• TO DO:
Rewrite the lines starting with the line that contains "Cybersource Developer Community (33, 55)" and going on through the line that contains "[Cybersource Home] (89, 2220)", replacing "Developer Community" with "Developer Forum" and keeping everything else the same.

• DATASET:

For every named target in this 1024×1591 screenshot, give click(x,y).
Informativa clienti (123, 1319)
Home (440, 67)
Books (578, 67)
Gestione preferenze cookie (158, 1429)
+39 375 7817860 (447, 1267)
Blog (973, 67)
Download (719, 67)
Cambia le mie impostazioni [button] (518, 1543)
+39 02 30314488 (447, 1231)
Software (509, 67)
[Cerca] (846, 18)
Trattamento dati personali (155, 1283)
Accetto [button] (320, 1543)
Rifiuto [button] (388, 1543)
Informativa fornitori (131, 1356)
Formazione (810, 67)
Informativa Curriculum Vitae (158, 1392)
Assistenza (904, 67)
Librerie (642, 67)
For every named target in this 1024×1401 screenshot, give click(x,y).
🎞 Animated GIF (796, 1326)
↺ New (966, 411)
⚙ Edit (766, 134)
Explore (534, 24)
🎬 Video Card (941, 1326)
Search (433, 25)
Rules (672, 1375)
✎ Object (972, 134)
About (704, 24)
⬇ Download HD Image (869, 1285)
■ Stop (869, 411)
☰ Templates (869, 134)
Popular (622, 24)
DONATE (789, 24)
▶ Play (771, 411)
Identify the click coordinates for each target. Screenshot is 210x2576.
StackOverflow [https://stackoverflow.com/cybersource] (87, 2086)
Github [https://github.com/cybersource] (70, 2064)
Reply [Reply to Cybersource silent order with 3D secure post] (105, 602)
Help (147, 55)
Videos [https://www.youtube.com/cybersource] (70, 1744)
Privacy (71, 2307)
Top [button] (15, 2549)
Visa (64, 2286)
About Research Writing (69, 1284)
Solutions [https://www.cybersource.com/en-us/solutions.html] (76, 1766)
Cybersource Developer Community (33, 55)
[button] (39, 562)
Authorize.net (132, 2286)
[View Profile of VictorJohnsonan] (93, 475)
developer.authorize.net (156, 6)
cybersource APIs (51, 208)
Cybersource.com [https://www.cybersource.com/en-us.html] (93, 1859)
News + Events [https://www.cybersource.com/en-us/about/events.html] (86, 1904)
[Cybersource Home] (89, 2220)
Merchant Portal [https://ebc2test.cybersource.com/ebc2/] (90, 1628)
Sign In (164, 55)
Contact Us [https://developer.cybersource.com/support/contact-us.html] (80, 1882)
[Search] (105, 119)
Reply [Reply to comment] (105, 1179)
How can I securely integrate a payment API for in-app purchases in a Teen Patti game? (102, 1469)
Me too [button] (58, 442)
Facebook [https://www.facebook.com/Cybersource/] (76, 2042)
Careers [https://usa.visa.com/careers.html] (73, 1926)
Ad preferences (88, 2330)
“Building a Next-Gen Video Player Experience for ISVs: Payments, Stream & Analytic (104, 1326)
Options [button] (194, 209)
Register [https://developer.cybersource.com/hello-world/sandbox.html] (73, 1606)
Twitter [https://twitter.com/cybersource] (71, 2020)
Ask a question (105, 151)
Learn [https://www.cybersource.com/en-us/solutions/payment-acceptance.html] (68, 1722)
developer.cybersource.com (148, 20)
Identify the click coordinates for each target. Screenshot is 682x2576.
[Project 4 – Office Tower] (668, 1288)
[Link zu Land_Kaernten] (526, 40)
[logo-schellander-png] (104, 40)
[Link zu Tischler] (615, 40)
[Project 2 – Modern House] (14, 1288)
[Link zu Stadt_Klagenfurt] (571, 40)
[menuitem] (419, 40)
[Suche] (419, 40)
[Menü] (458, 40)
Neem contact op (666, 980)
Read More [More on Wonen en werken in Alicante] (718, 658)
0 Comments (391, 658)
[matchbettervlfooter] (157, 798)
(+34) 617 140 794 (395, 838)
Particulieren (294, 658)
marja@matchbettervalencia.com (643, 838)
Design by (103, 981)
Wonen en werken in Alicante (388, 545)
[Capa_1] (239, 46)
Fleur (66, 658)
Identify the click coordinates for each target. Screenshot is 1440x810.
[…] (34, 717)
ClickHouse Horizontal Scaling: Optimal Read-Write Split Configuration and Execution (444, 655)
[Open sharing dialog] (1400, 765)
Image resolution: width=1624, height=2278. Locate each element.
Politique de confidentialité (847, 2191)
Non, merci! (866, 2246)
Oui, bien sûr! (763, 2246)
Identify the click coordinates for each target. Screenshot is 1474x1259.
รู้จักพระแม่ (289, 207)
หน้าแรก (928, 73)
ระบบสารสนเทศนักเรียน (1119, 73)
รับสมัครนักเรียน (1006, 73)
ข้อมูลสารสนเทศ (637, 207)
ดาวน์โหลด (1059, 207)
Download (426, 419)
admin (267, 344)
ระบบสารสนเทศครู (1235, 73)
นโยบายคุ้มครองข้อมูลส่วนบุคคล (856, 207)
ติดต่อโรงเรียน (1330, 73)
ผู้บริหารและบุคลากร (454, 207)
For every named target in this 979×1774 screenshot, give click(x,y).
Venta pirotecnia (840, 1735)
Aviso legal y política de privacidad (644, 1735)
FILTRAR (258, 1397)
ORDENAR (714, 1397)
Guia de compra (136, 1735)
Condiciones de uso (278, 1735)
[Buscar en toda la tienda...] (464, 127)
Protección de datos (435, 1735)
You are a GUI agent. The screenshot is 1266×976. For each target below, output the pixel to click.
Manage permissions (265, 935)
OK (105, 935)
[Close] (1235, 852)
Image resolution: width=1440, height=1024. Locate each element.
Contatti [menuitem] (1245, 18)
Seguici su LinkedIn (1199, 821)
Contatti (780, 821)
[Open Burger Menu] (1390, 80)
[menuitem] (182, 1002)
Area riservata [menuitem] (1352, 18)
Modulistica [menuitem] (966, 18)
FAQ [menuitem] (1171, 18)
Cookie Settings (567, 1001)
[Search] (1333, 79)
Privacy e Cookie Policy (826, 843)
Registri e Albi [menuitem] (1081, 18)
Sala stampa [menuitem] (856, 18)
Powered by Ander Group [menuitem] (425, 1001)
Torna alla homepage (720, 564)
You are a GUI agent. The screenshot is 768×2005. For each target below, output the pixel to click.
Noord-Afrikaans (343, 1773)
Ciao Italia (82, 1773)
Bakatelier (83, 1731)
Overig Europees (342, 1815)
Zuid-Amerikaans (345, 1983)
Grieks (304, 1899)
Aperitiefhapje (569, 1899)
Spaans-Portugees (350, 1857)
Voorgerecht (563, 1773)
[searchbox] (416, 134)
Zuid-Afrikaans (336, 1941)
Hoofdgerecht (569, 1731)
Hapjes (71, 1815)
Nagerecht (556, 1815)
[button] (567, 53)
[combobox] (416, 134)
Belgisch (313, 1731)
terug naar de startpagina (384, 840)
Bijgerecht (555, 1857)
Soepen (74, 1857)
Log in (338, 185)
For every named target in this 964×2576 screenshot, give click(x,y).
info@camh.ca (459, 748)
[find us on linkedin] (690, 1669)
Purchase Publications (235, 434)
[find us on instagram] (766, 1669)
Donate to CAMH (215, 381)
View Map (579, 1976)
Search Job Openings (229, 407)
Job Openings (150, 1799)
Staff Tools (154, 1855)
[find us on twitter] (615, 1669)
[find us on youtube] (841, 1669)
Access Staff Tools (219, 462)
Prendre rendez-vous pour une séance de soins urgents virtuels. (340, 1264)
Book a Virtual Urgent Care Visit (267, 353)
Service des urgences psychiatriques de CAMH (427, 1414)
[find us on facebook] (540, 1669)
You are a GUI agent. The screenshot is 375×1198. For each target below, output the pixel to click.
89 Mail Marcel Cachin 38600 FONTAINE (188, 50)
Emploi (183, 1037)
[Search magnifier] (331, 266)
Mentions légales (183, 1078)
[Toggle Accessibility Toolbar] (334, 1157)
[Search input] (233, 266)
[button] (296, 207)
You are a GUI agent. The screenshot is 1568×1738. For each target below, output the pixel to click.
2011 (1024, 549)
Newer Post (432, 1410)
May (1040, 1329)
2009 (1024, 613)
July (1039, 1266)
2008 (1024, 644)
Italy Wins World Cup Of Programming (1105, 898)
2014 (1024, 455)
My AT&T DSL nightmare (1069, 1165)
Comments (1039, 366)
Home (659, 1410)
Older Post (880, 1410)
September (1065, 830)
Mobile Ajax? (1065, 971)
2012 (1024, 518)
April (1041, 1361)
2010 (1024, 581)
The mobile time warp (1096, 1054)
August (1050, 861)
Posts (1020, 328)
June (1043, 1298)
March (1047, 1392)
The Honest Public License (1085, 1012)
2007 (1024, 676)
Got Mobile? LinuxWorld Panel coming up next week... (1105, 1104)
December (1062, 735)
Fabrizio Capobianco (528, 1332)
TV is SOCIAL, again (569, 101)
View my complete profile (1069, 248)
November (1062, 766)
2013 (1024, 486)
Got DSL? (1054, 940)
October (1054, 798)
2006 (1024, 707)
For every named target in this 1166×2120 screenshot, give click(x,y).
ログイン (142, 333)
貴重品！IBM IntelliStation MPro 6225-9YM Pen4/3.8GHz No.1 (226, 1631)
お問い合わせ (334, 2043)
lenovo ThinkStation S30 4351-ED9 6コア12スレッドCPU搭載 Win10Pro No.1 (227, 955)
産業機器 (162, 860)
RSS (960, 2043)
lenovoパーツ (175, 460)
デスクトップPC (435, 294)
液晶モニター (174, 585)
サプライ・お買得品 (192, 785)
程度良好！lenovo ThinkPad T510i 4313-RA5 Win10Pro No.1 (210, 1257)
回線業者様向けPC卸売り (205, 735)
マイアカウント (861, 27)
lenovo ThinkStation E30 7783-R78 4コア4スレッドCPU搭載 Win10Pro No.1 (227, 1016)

• EXERCISE ANSWER:
Cybersource Developer Forum (33, 55)
[button] (39, 562)
Authorize.net (132, 2286)
[View Profile of VictorJohnsonan] (93, 475)
developer.authorize.net (156, 6)
cybersource APIs (51, 208)
Cybersource.com [https://www.cybersource.com/en-us.html] (93, 1859)
News + Events [https://www.cybersource.com/en-us/about/events.html] (86, 1904)
[Cybersource Home] (89, 2220)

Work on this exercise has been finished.